Emily Lakdawalla • Sep 29, 2004
Close Your Left Eye, Then Your Right: Simultaneous Observations of Asteroid 4179 Toutatis from Two Chilean Telescopes Demonstrate Parallax
Close one eye, extend your arm in front of you, and point at an object across the room. Now open that eye and close the other. The objects in the background will appear to jump. You have just demonstrated the effect of parallax, the apparent shift in position of an otherwise stationary object (your pointing finger) with respect to distant objects (the rest of the room) when you change your point of view. It is easier to see the effect of parallax the closer the foreground object is to you. This morning, asteroid 4179 Toutatis was so close to Earth that simultaneous observations from two telescopes in the same country could show parallax that is obvious even to the least experienced observer.

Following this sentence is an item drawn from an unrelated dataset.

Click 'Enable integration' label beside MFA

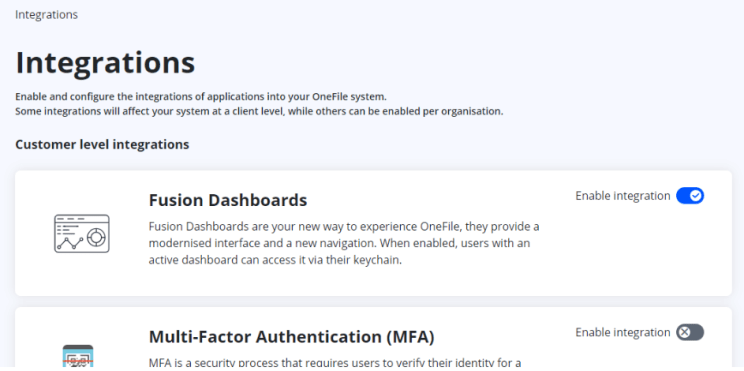point(623,333)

The two telescopes belong to The European Southern Observatory and are located at La Silla and Paranal in Chile, which are separated by about five degrees on the globe (or 560 kilometers or 350 miles). The asteroid's apparent position relative to the background stars shifted so much between the two views because it was passing very close to the Earth at the time.

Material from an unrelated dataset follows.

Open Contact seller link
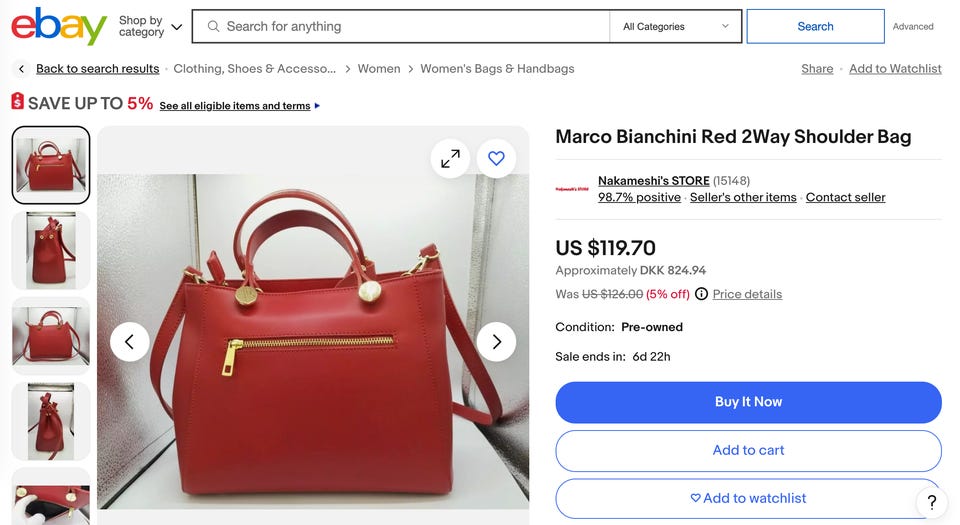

In fact, the two images can be used to determine very accurately the distance to Toutatis. The distance between La Silla and Paranal forms the base of a triangle, and the two images provide extremely precise information on the angle from the two observatories to the asteroid. This simple geometry problem yields a distance to Toutatis of 1,607,900 kilometers (999,100 miles) at the time of the observation. According to the European Southern Observatory, this distance is "Very close" to the predictions. "This exceptional, simultaneous set of observations thus provides an independent measurement of Toutatis' distance in space and, like the measured positions, a confirmation of its computed orbit." At its closest, Toutatis passed within 1,550,000 kilometers (963,000 miles) of the Earth.

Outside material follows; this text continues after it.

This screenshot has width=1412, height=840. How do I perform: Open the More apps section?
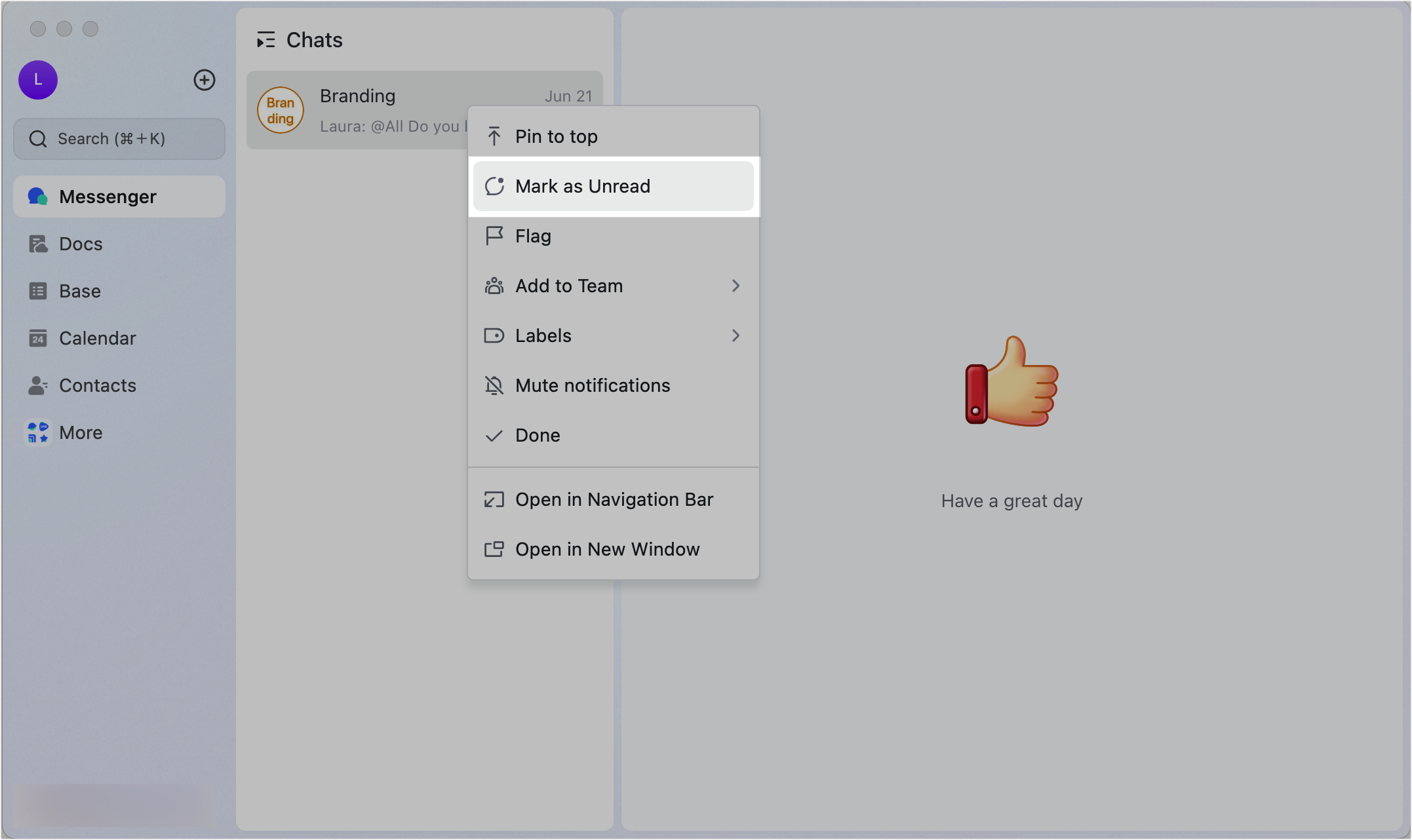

Toutatis travels on an orbit that brings it relatively close to the Earth once every four years. According to the current best estimates, today's will be the closest pass at least until the year 2562. Observations performed this month by the European Southern Observatory and myriad other telescopes as Toutatis buzzes by the Earth will help to refine the notoriously tricky orbital calculations, and help to determine whether Toutatis is a menace or merely a curiosity.